At the 19th Extraordinary Shareholders’ Meeting of the Institute “Dr Simo Milošević”, a decision was made to issue additional shares for recapitalization. The majority shareholder, the state, along with significant shareholder Vile Oliva, and potentially a third investor, will inject capital into the company to cover outstanding debts of approximately €21 million.
Executive Director Dr. Zoran Kovačević, who chaired the meeting, explained that the recapitalization is the only viable method to address the Institute’s overdue financial obligations, particularly those related to state and Vile Oliva commitments under the restructuring plan.

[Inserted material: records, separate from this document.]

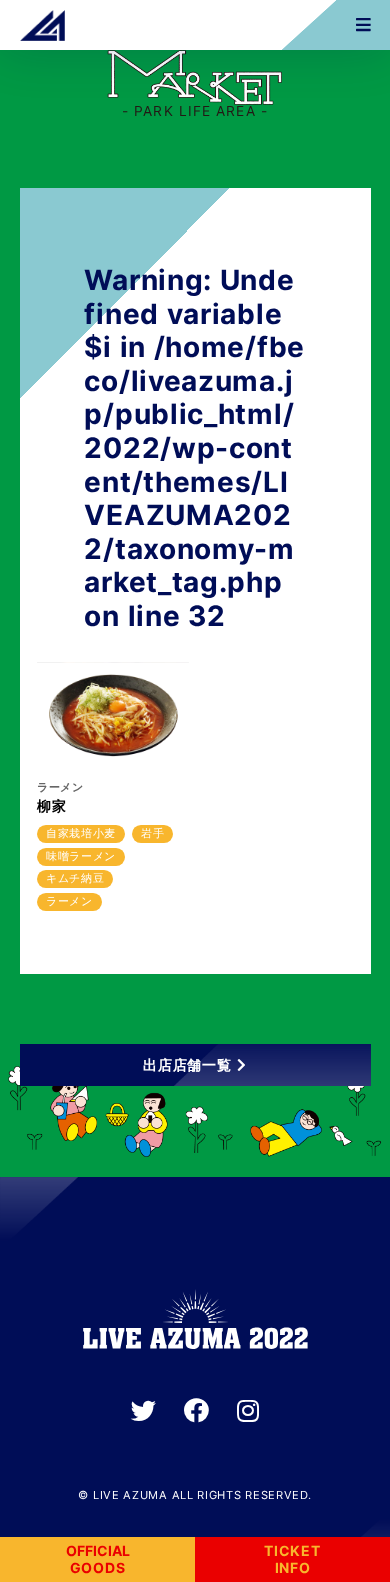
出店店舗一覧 (187, 1064)
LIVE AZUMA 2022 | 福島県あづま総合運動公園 (42, 25)
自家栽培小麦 (81, 833)
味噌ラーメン (81, 856)
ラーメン (69, 901)
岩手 (152, 833)
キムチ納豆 (75, 878)
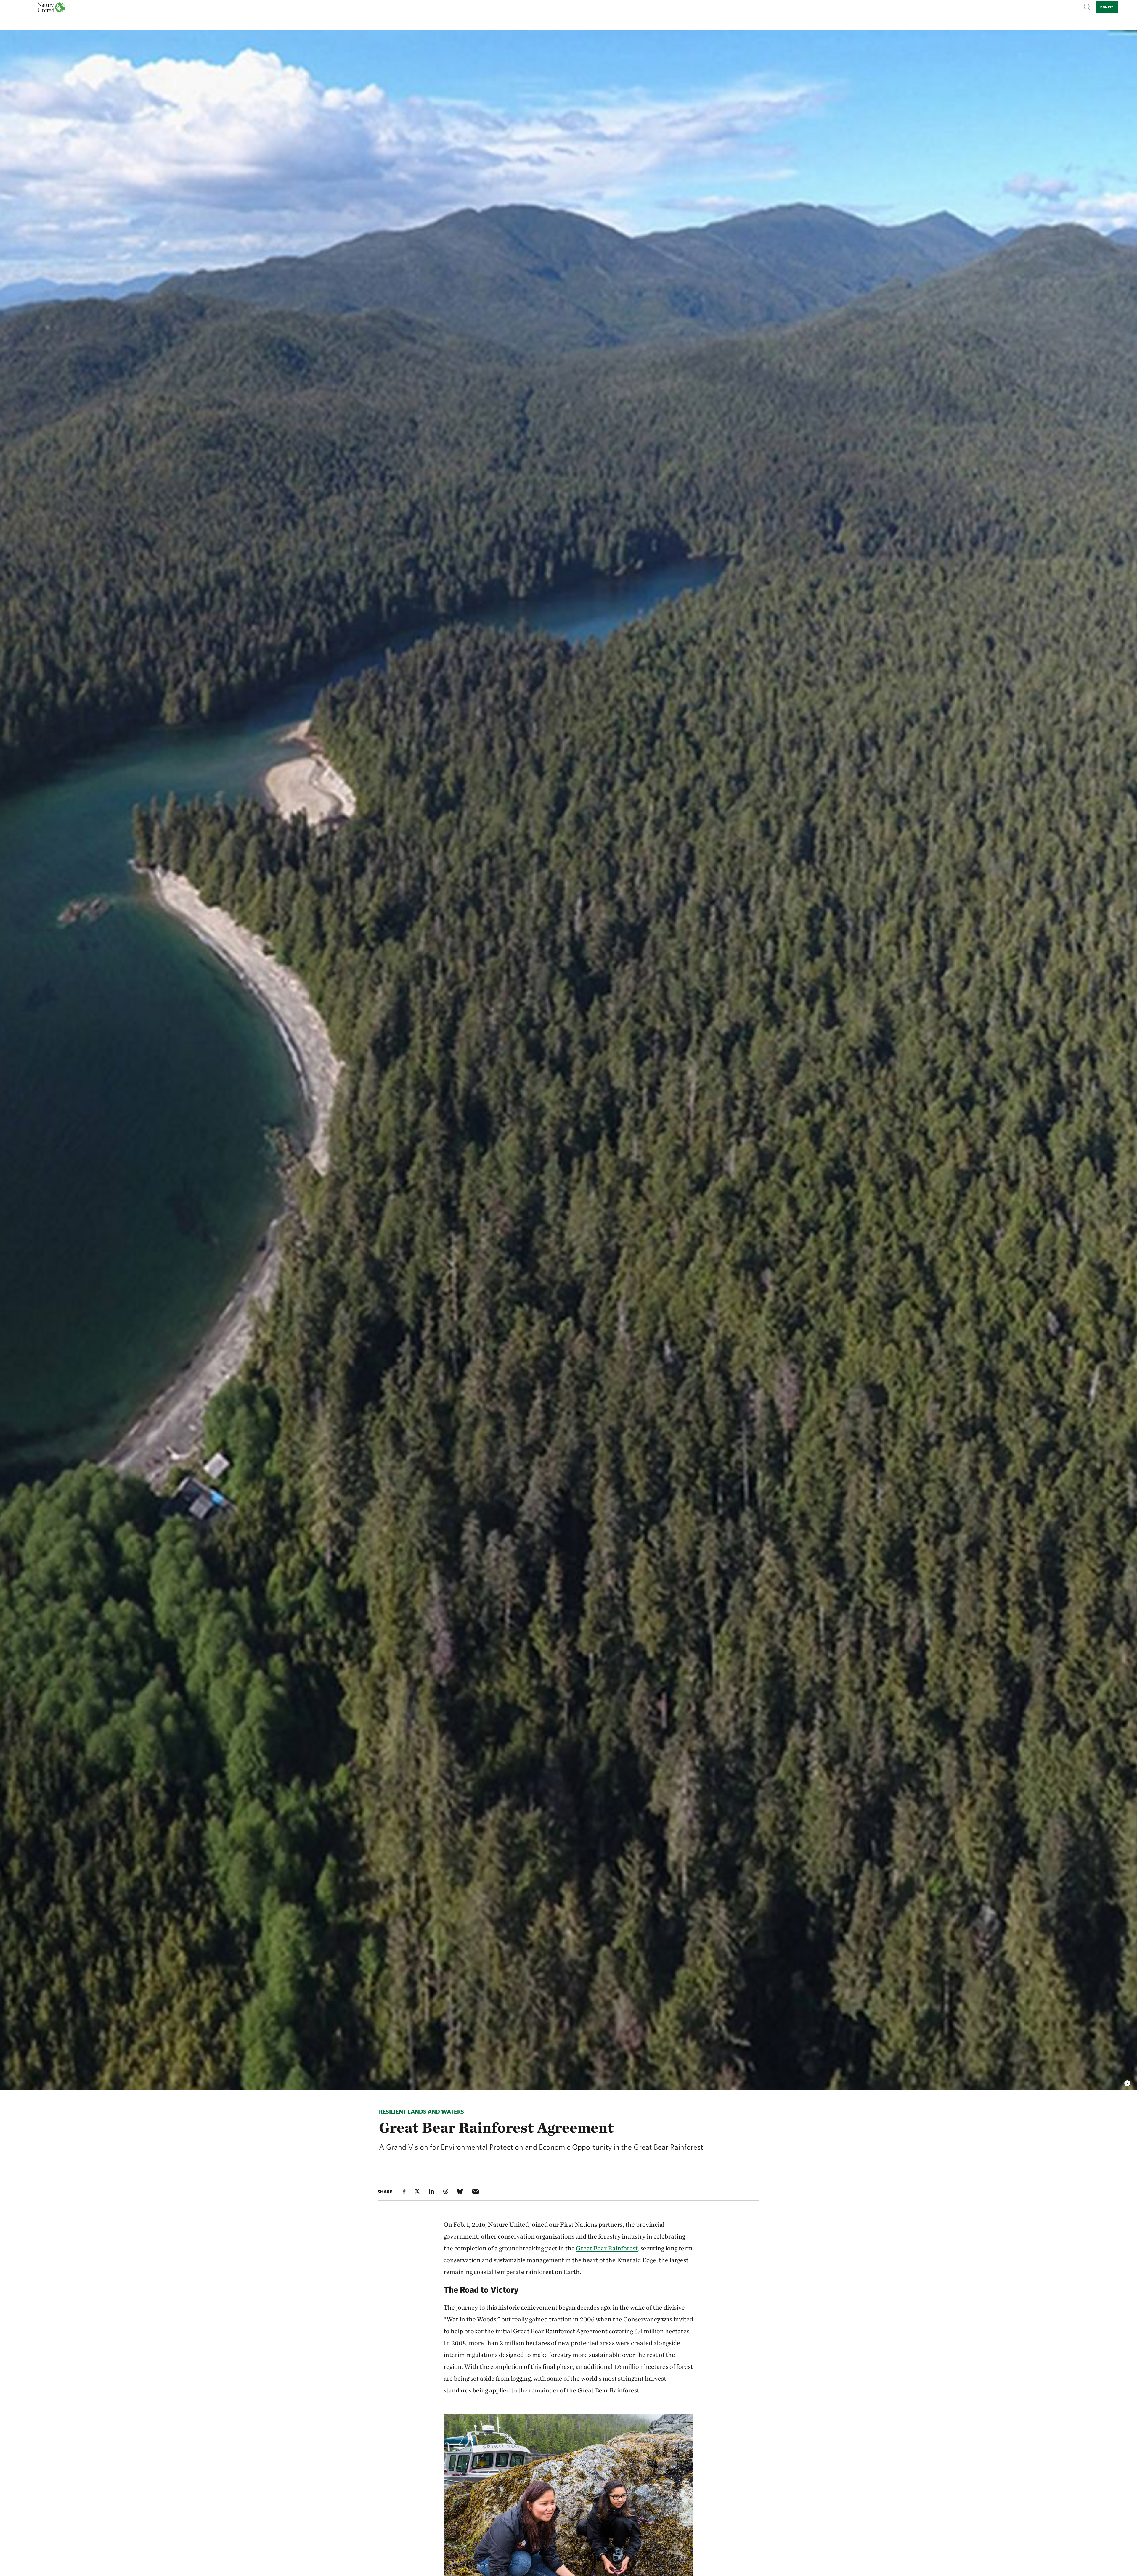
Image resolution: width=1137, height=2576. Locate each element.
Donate (1106, 7)
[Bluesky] (460, 2191)
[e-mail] (475, 2191)
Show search (1087, 6)
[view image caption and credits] (1127, 2081)
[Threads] (445, 2191)
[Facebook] (404, 2191)
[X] (417, 2191)
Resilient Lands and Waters (421, 2111)
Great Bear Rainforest (607, 2248)
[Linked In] (431, 2191)
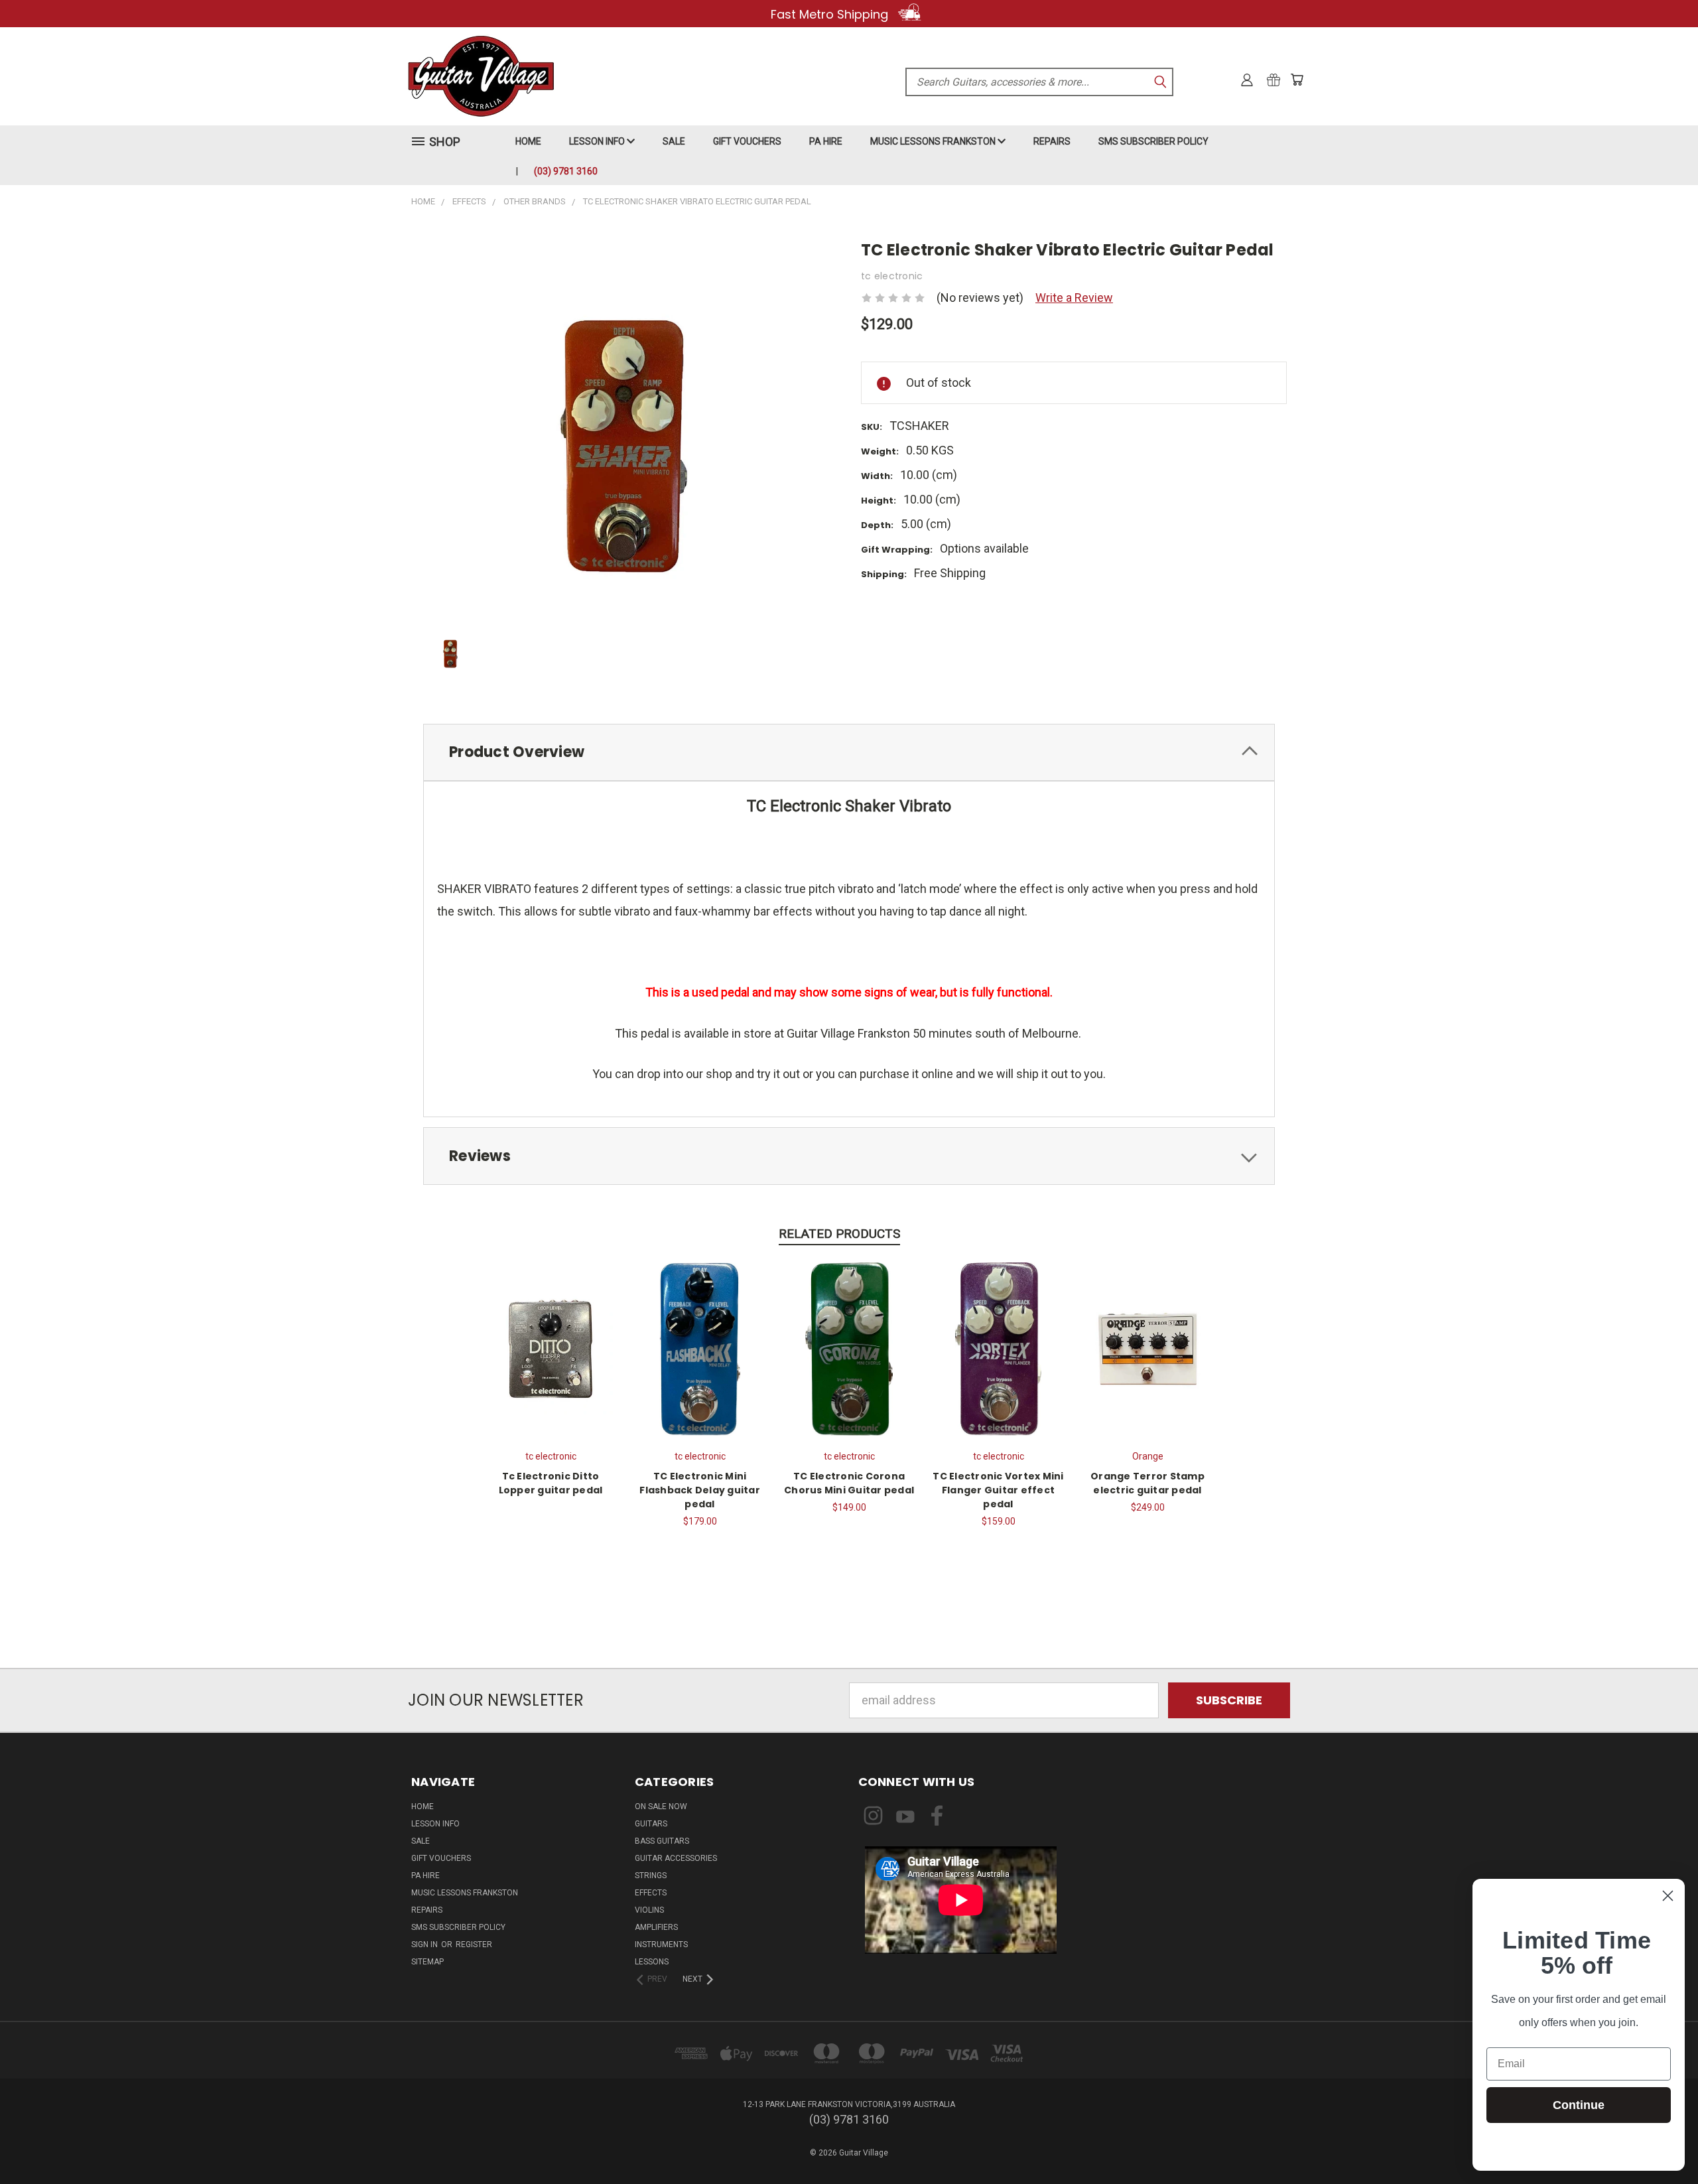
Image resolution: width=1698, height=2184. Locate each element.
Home (528, 141)
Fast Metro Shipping (831, 14)
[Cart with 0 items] (1296, 79)
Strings (651, 1875)
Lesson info (598, 141)
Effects (651, 1892)
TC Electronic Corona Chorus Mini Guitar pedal (849, 1483)
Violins (649, 1910)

The funds will primarily be used to settle arrears with the Tax Administration for employee contributions, local municipal taxes, and debts to utilities such as water, sanitation, and electricity, including around €2 million owed to EPCG. Kovačević expects the recapitalization proceeds to be received by the end of 2025 or early January 2026, enabling the Institute to operate more smoothly in the upcoming year.
Petar Rakčević, representing a minority shareholder, emphasized that the recapitalization, totaling €23.5 million through a public share offering, will allow the Institute to clear all overdue obligations and become fully operational, marking a significant step in the implementation of the restructuring plan.
The share issue will be considered successful if 90.08% of the total 152,066 shares are sold, with the state and Vile Oliva contributing €14 million and €7 million, respectively.